> **WRITTEN REQUEST 1**
Restate the forum excerpt on getting started with deep learning word for word, in full.

> **EXTRACT TO READ**
-- start --

Most intro classes just require familiarity with basic calculus
(differentiation, chain rule), linear algebra and basic probability all of
which you can just lookup directly on
[https://www.expii.com](https://www.expii.com) for a short tutorial. Toolkits
are usually in Python or Lua, plus the numerous textbooks 'Deep learning with
python' that are around and specific DL books such as
[http://www.deeplearningbook.org/](http://www.deeplearningbook.org/).

Afterwards look around for Adversarial Learning, like detecting perturbations
that force mis-classification and other attacks described in papers by Carlini
and Wagner. Currently there isn't a perfect defense developed for all of these
attacks, except robust optimization that provably defend some of them. Attacks
are an interesting area in DL you can get into since we don't have access to
large resources and can only do DL on a small scale (in my case anyway).

------
mlthoughts2018
I had a very unpleasant interview regarding deep learning with Jane Street. I
spoke to a member of their HR team to try to get significant assurances that
the interview would actually be focused on deep learning and not puzzles or
brain teasers, and that the job would really focus on deep learning for their
actual business, and not just be a proxy for being generally smart and then
work on whatever existing inhouse models. The HR employee reassured me
significantly on both points.

-- end --

> **RECORDS SUPPLIED**
-- start --

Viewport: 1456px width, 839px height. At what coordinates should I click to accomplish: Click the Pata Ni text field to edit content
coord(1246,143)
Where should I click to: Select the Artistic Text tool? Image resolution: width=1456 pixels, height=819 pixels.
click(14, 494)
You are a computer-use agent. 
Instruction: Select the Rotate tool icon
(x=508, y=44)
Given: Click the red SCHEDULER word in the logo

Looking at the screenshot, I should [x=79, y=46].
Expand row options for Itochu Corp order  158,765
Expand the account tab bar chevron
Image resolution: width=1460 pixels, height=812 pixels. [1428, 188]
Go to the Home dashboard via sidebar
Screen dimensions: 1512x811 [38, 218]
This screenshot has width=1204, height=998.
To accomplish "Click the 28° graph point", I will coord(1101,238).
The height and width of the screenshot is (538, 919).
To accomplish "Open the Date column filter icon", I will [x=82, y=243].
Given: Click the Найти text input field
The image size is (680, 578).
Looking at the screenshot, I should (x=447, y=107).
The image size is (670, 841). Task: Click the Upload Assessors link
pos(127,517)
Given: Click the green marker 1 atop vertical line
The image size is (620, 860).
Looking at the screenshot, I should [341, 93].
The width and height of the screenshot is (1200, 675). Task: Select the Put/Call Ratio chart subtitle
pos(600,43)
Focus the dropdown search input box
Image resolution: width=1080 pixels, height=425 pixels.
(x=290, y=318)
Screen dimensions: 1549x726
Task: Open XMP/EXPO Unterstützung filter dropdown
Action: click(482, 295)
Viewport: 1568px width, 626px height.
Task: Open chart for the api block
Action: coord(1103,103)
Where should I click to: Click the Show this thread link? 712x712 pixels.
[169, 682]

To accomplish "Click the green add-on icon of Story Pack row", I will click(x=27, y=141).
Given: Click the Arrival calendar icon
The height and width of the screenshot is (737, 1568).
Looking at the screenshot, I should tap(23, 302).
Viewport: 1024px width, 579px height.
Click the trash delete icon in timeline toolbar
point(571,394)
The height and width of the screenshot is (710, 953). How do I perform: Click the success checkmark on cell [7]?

-- end --

> **WRITTEN REQUEST 2**
Quote the listing from its first line through the line that contains "(x=508, y=44)".

> **SOLUTION 1**
Most intro classes just require familiarity with basic calculus
(differentiation, chain rule), linear algebra and basic probability all of
which you can just lookup directly on
[https://www.expii.com](https://www.expii.com) for a short tutorial. Toolkits
are usually in Python or Lua, plus the numerous textbooks 'Deep learning with
python' that are around and specific DL books such as
[http://www.deeplearningbook.org/](http://www.deeplearningbook.org/).

Afterwards look around for Adversarial Learning, like detecting perturbations
that force mis-classification and other attacks described in papers by Carlini
and Wagner. Currently there isn't a perfect defense developed for all of these
attacks, except robust optimization that provably defend some of them. Attacks
are an interesting area in DL you can get into since we don't have access to
large resources and can only do DL on a small scale (in my case anyway).

------
mlthoughts2018
I had a very unpleasant interview regarding deep learning with Jane Street. I
spoke to a member of their HR team to try to get significant assurances that
the interview would actually be focused on deep learning and not puzzles or
brain teasers, and that the job would really focus on deep learning for their
actual business, and not just be a proxy for being generally smart and then
work on whatever existing inhouse models. The HR employee reassured me
significantly on both points.

> **SOLUTION 2**
Viewport: 1456px width, 839px height. At what coordinates should I click to accomplish: Click the Pata Ni text field to edit content
coord(1246,143)
Where should I click to: Select the Artistic Text tool? Image resolution: width=1456 pixels, height=819 pixels.
click(14, 494)
You are a computer-use agent. 
Instruction: Select the Rotate tool icon
(x=508, y=44)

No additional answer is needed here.